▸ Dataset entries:
....................
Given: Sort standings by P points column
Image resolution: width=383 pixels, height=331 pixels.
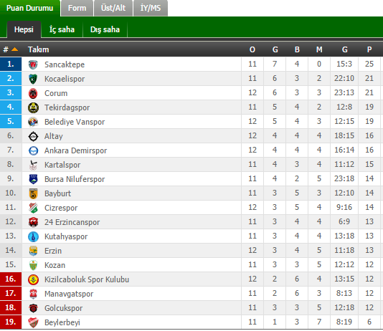Looking at the screenshot, I should 369,49.
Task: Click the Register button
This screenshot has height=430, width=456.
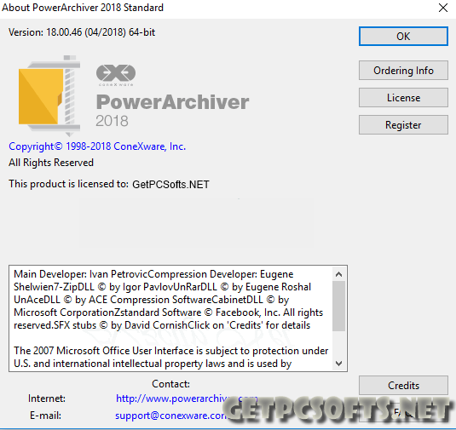Action: pyautogui.click(x=403, y=125)
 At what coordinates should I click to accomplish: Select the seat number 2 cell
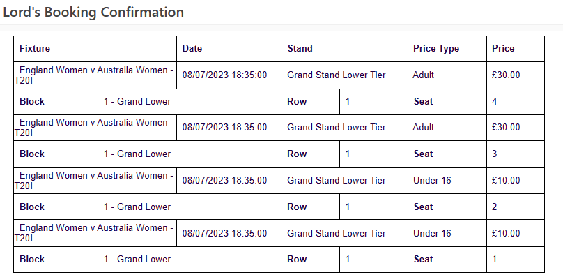[x=515, y=207]
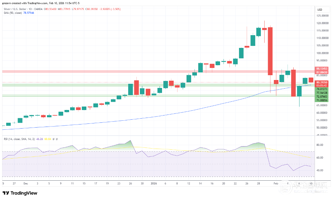Click the first RSI legend status icon
This screenshot has width=333, height=200.
coord(53,139)
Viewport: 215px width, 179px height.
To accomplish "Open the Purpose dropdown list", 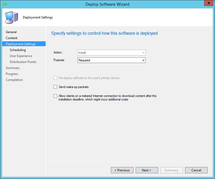I will click(x=111, y=60).
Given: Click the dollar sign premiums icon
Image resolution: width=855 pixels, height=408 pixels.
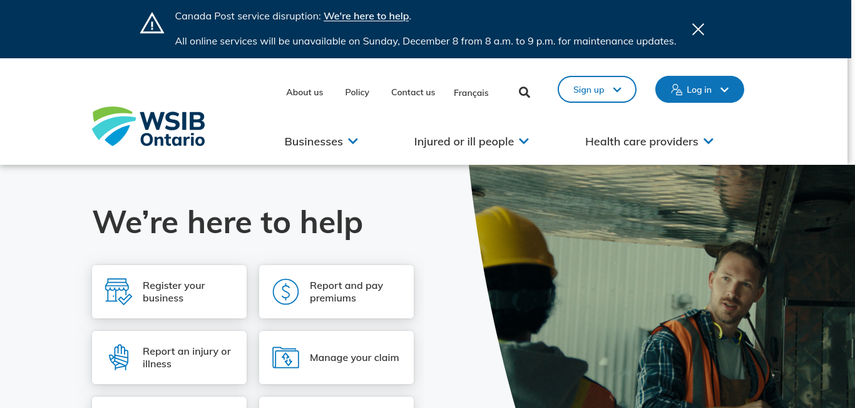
....................
▸ Task brief:
Copy out every line from the data above that has "Given" in it.

▸ Response:
Given: Sort standings by P points column
Given: Click the dollar sign premiums icon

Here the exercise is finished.